Constructive feedback: how to give and receive it

Constructive feedback is intended to encourage and support someone to improve. It is not about controlling or changing them, or about making them feel small or ashamed.

If you’re giving constructive feedback, start off with something positive to set an open, supportive mood. Then mention exactly what you are asking them to change, and remember you are making a request – it is up to the other person whether they will oblige.

Make sure to let them know how much you appreciate them listening to your request and reasoning, and how grateful you would be if they chose to make the change you’ve asked for.

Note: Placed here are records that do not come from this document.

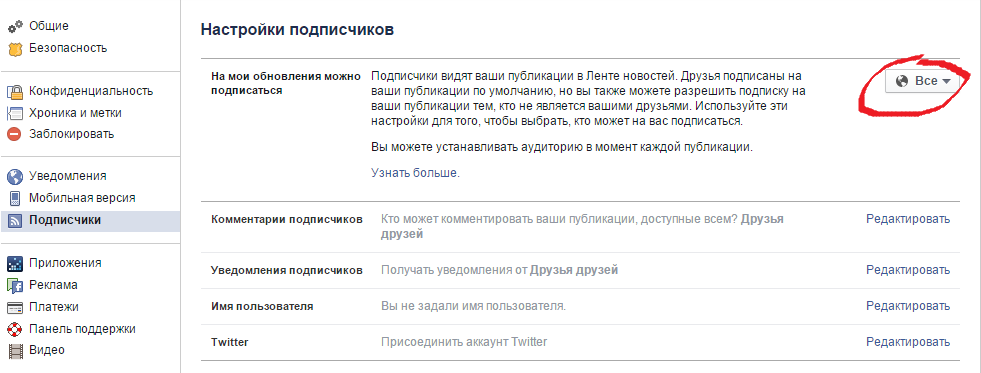Click the globe icon next to Уведомления
The image size is (981, 373).
pyautogui.click(x=14, y=176)
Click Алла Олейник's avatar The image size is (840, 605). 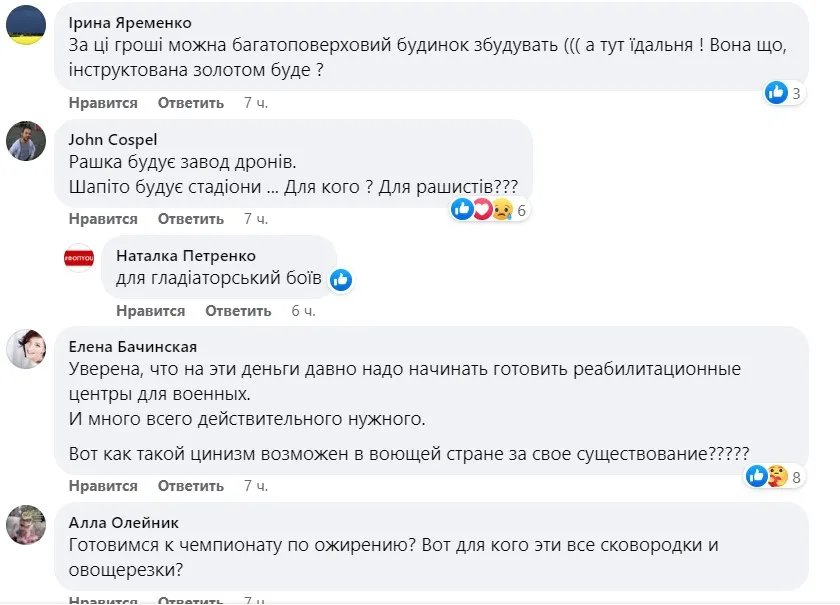pyautogui.click(x=26, y=525)
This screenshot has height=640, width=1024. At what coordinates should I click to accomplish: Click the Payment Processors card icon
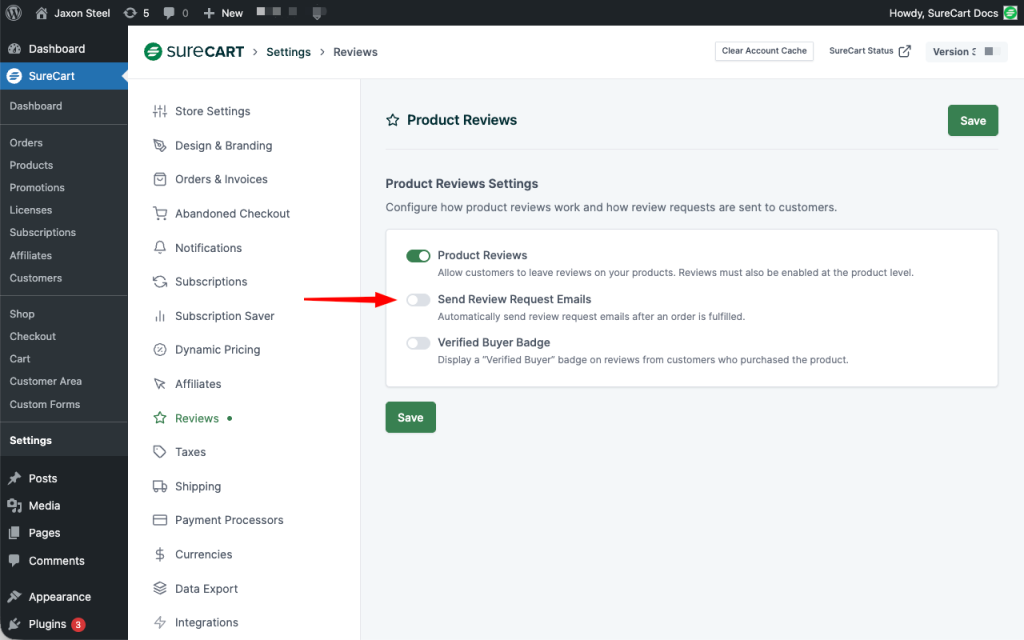click(x=159, y=520)
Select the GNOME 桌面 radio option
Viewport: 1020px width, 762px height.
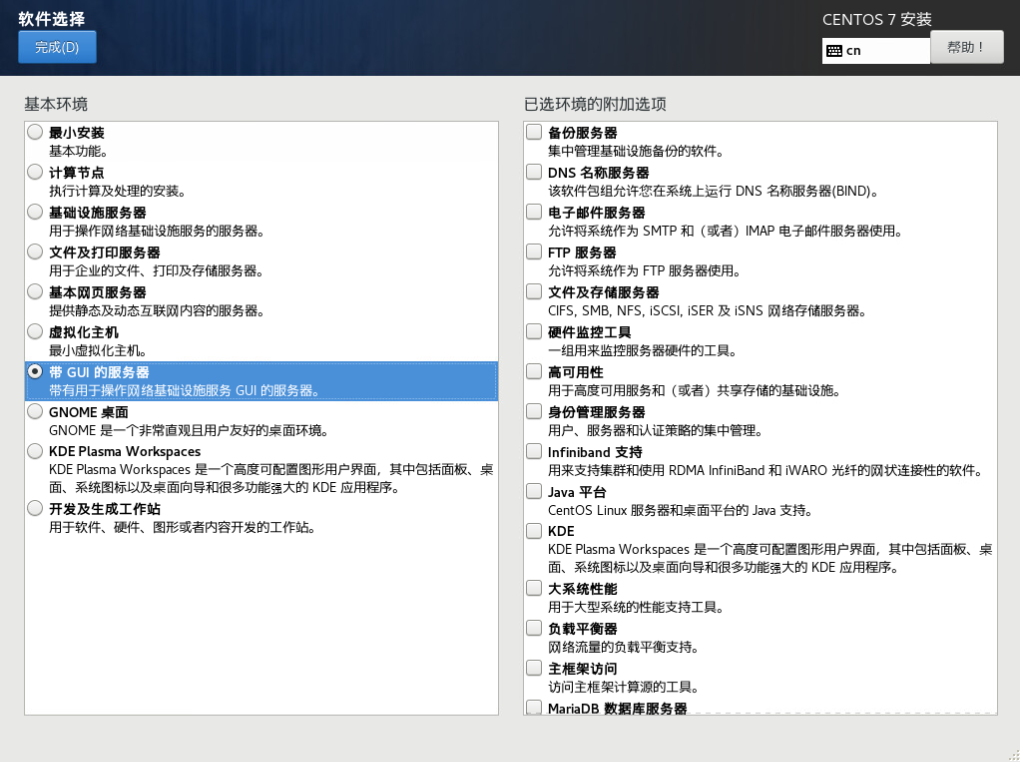pos(35,412)
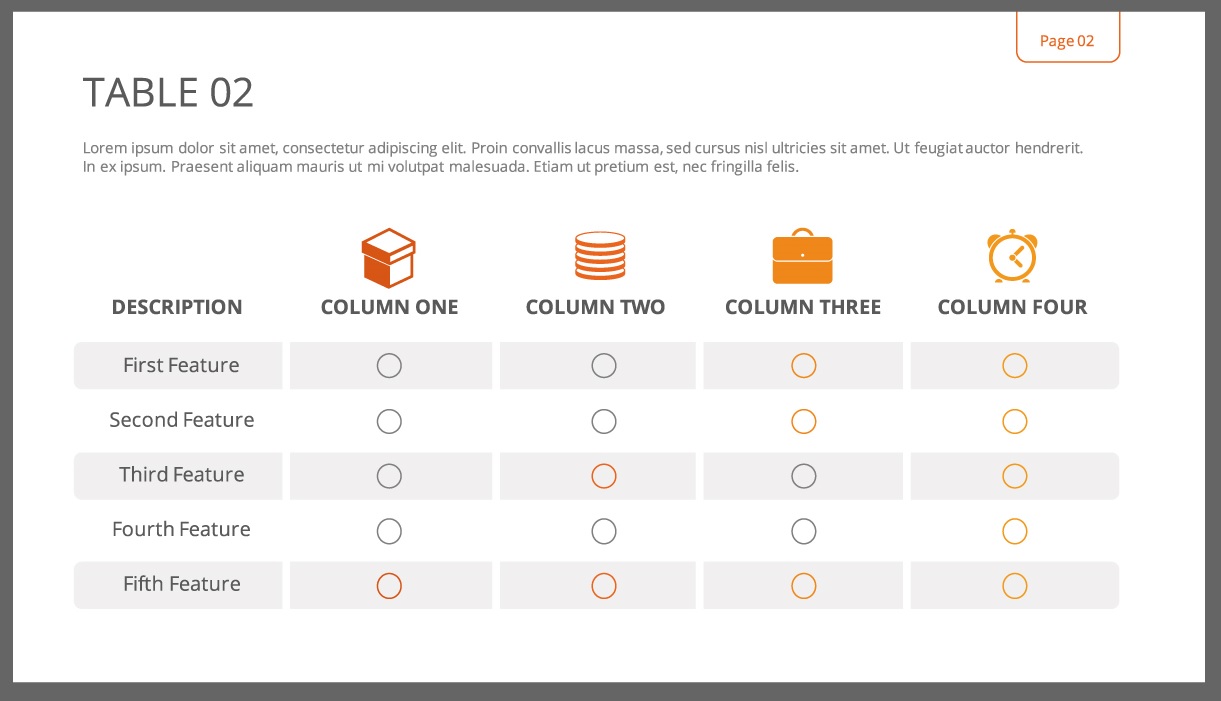This screenshot has width=1221, height=701.
Task: Click the briefcase icon above Column Three
Action: click(x=802, y=257)
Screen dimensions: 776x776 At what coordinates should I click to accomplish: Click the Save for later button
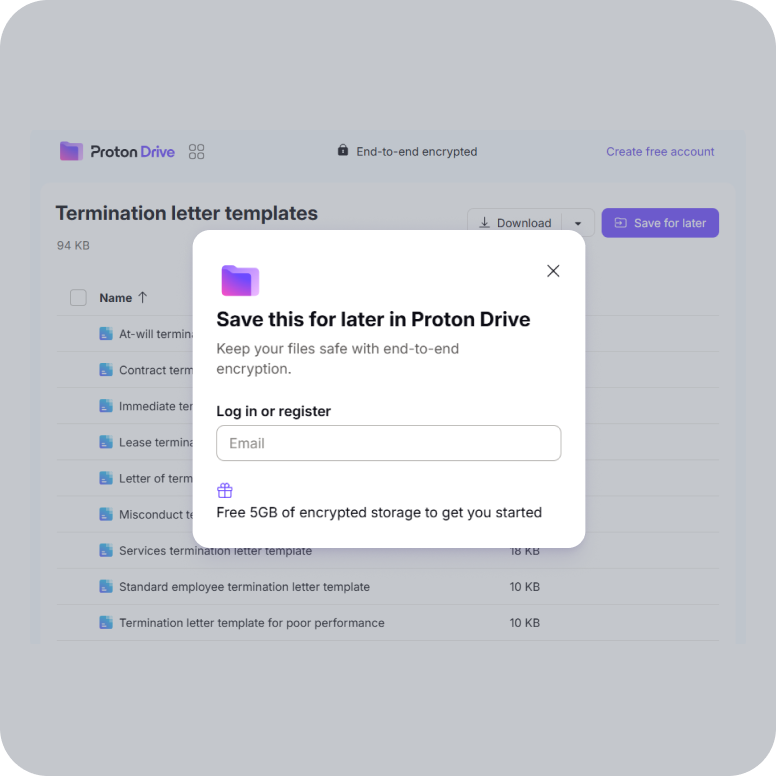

If you’re receiving feedback, try to be open-minded. Hear the other person out and try your best not to be defensive. It is up to you whether you take someone’s request or opinion on board but showing your loved ones the respect of listening is critical to a healthy relationship.

‘Healthy fighting’ and effective communication

Everyone, even the best of friends or the closest of partners, has disagreements or misunderstandings sometimes. Part of nurturing a healthy relationship is having the space to speak about these disagreements in a calm, respectful way. Sometimes this is called ‘healthy fighting’.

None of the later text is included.